Go, Chief Haggard, Go
If you are traveling on I-24 through Marion County, Tennessee, and your vehicle catches fire you better have a fire extinguisher because the local fire department, led by Fire Chief Eddie Haggard won’t have your back.
And that includes a bus full of U.S. Marines who found out the hard way the other day.
The Marines apparently conducted an orderly retreat as their vehicle was reduced to frames, rails and springs.
The reason for the non-response?
Money, of course.
Last year Chief Haggard conducted a financial review and determined that his volunteer organization can properly afford to protect structures and some roads but not the interstate.
And everyone is up in arms.
Question.
Would any of the “up-in-arms” crowd be doing what they are doing if they weren’t getting paid to do it?
That includes the 911 dispatchers, police officers, state officials and of course, the reporters.
This is truly a “head-up-your-ass moment” and Chief Haggard is there to help us perform an en-masse extraction.

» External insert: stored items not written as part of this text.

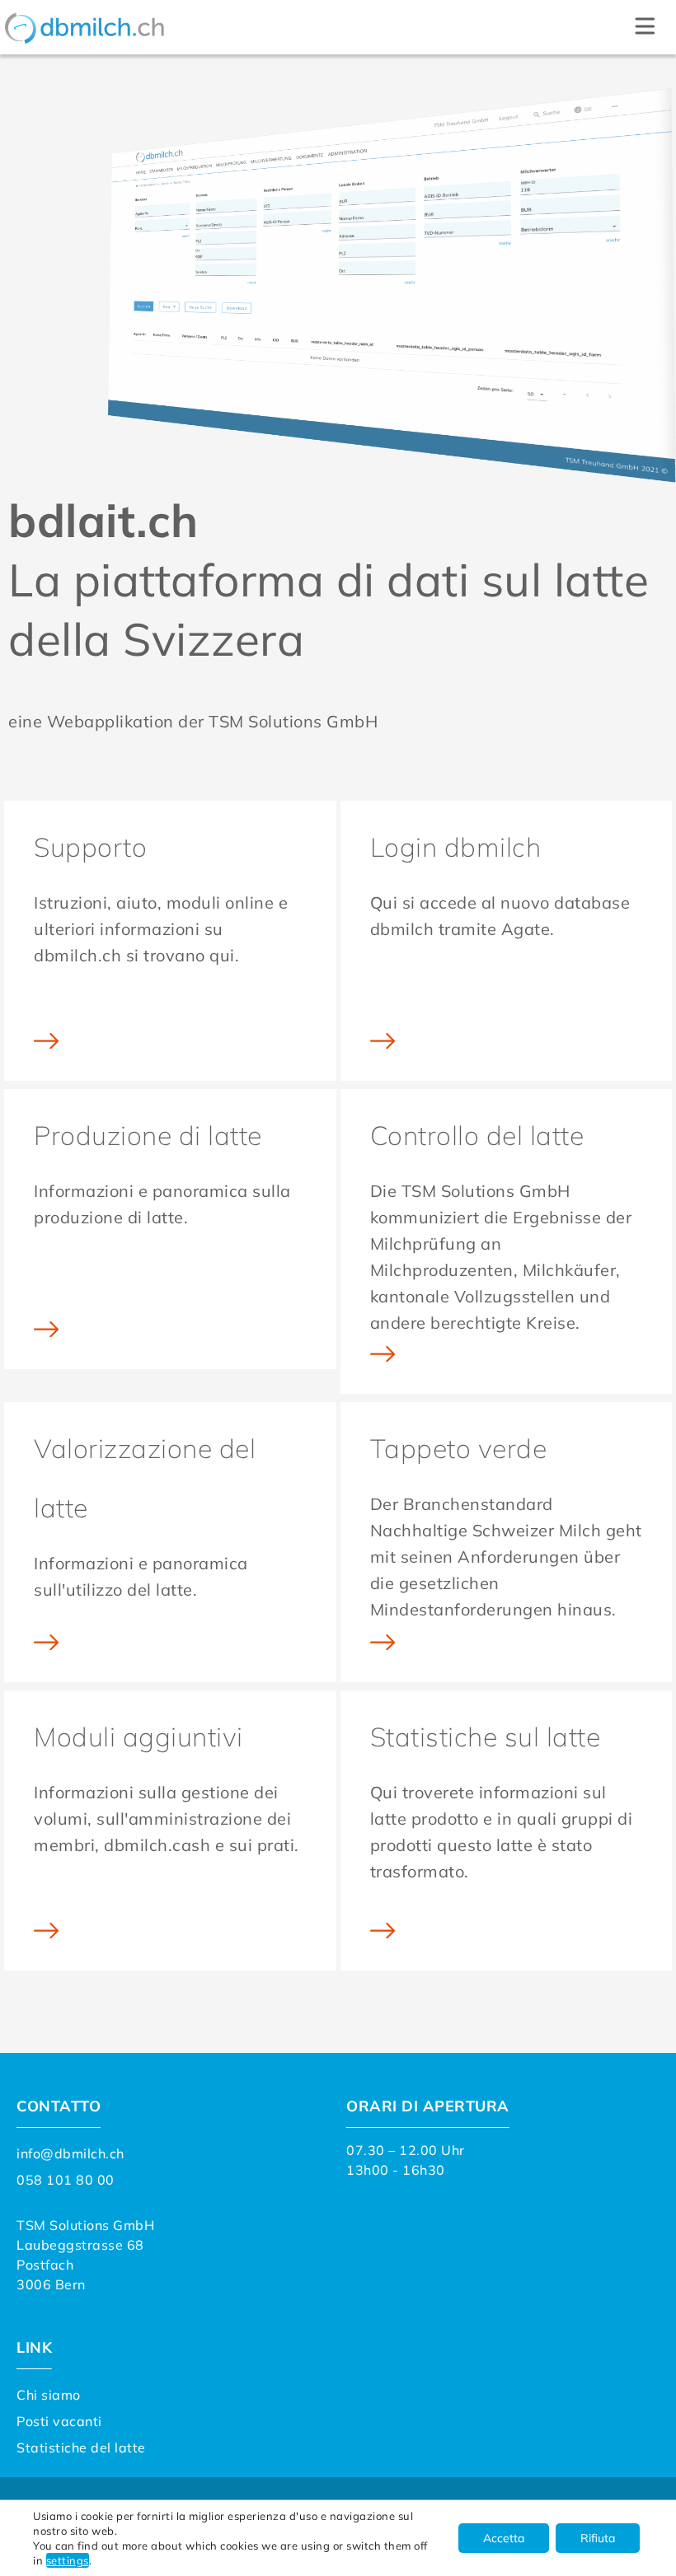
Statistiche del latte (81, 2447)
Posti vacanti (59, 2421)
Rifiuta (597, 2538)
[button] (645, 27)
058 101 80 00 (65, 2180)
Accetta (503, 2538)
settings (67, 2560)
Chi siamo (48, 2395)
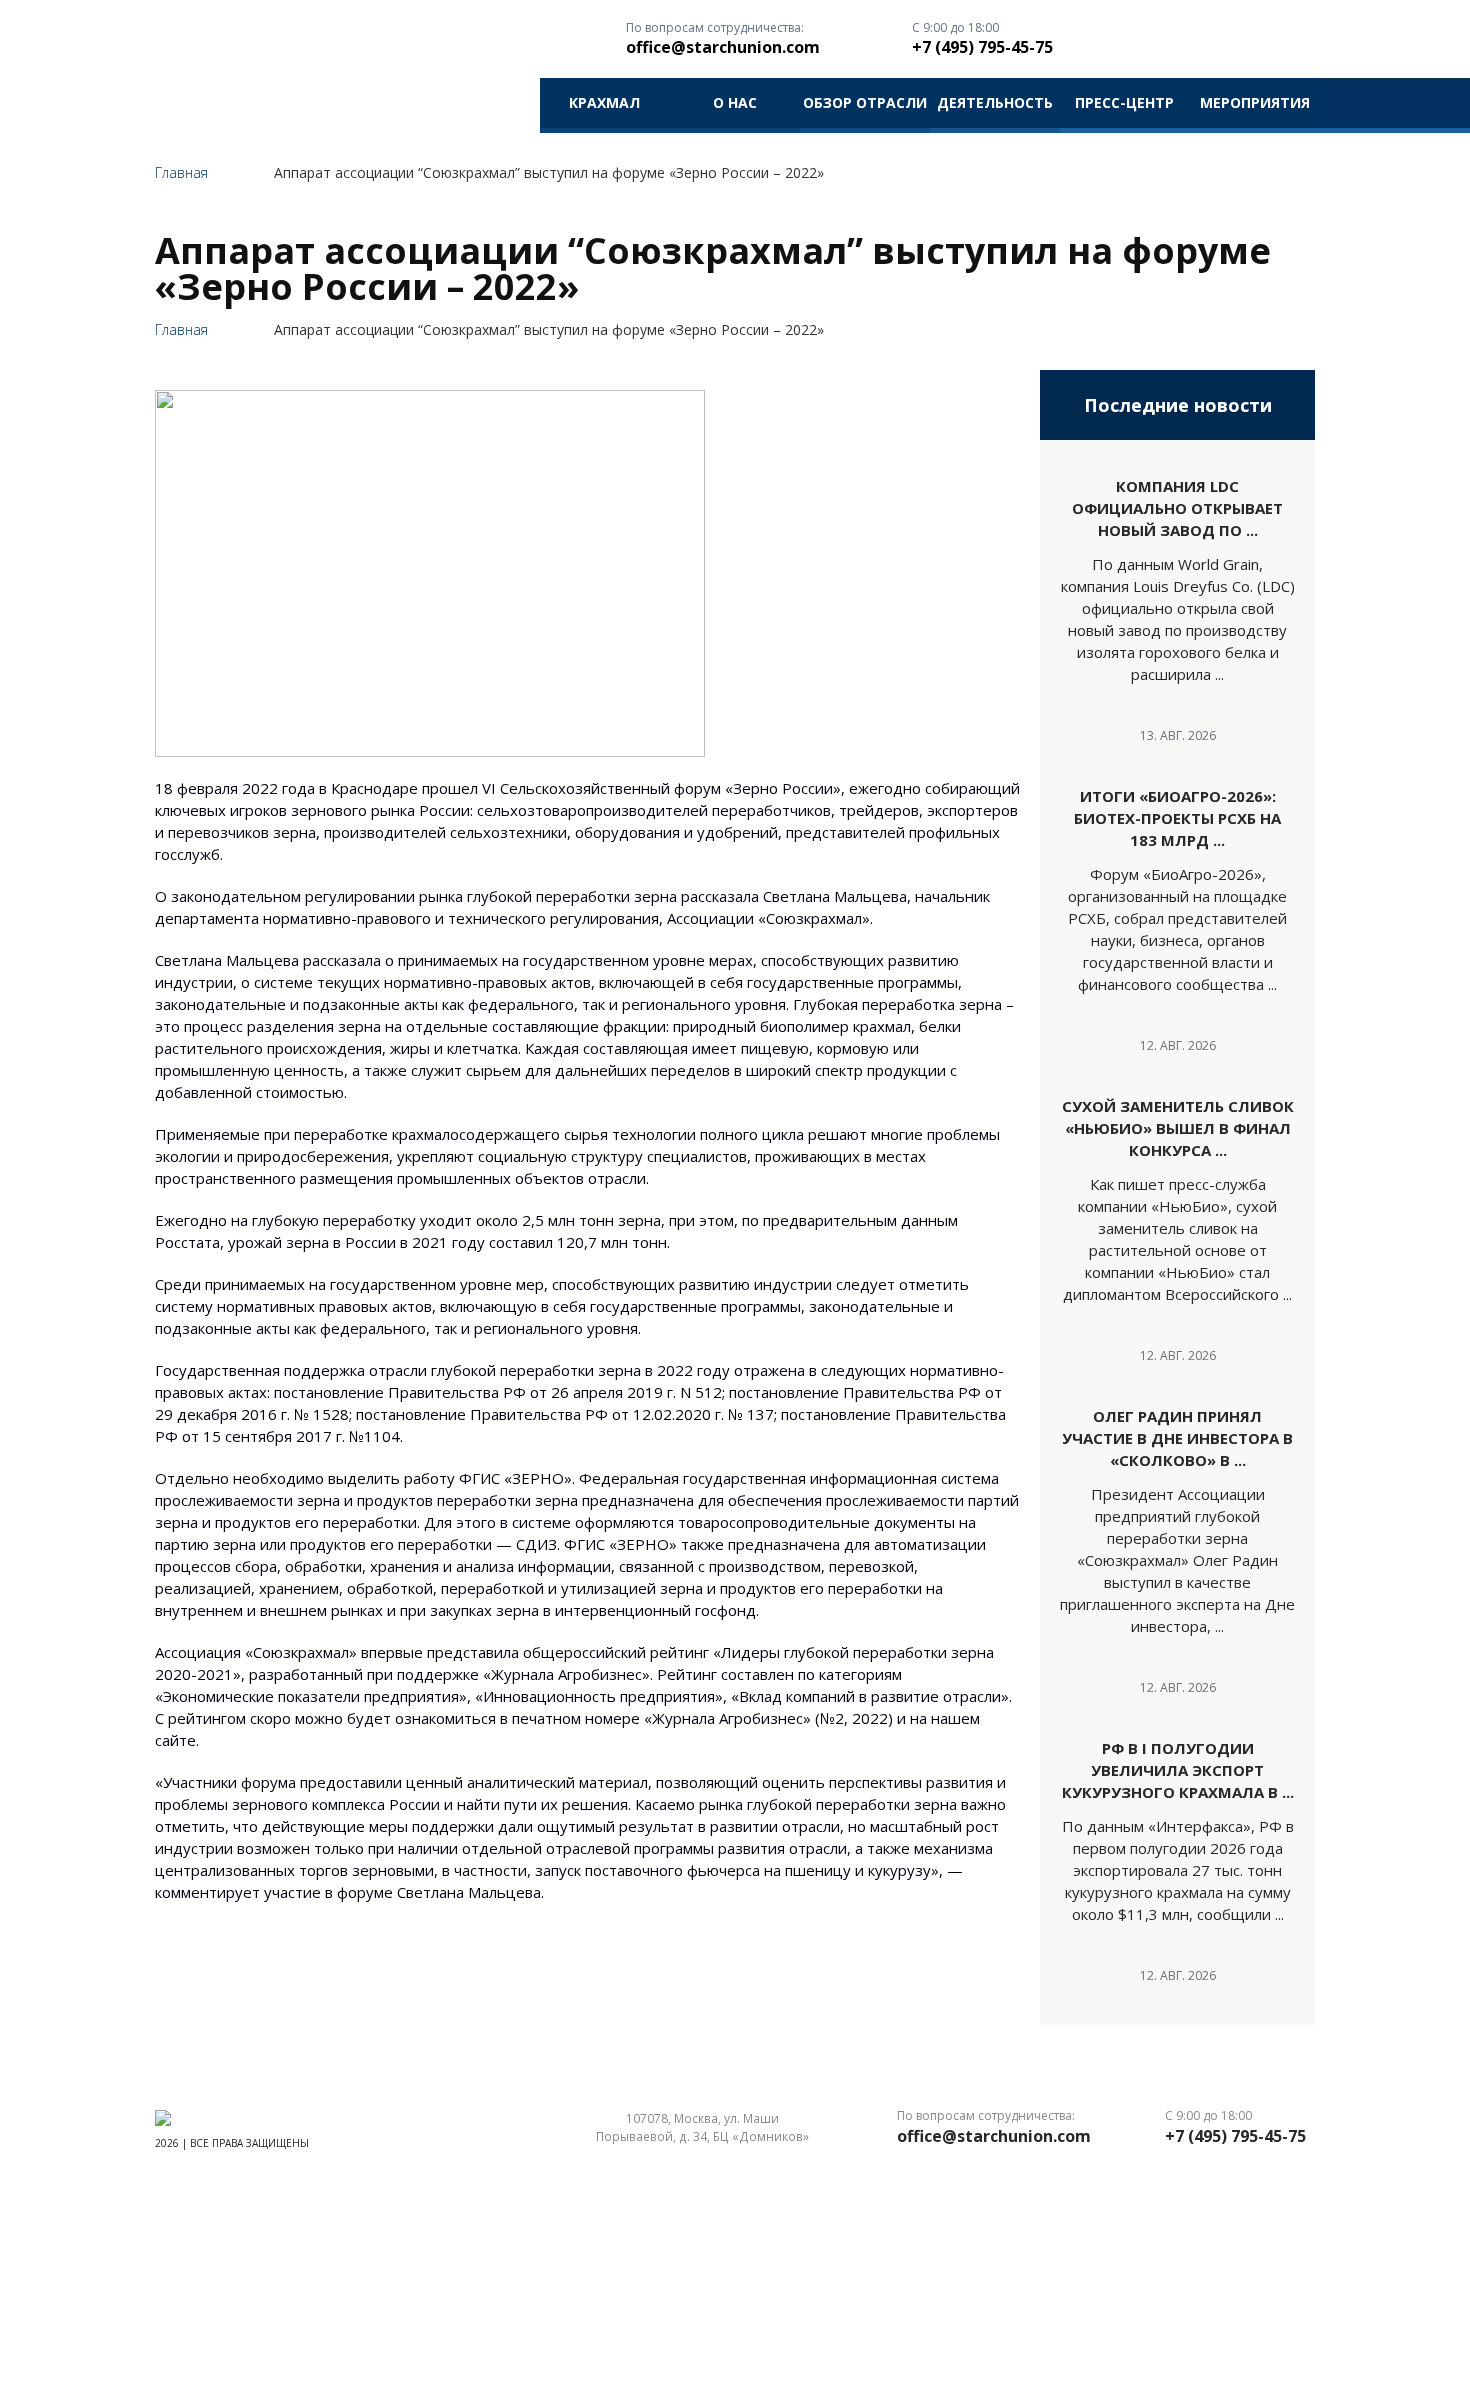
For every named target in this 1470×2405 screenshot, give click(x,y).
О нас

This news just in: it takes money to provide fire protection.
Up to a given point, the more funding, the better the protection.
The inverse is also true: less money, less protection, all the way down to where you have to set priorities and have the brains and guts to say “no.”
Haggard has both.
Deliciously, everyone in the news video sounds so amazed, incredulous even, that the firefighters on the mountain figured out that they needed to make tough decisions, and then did so.
If the state of Tennessee wants I-24 to have basic fire protection they need to fork up some bucks to make it happen or be content to go without.
Fire Chief Eddie Haggard, you are my kind of guy.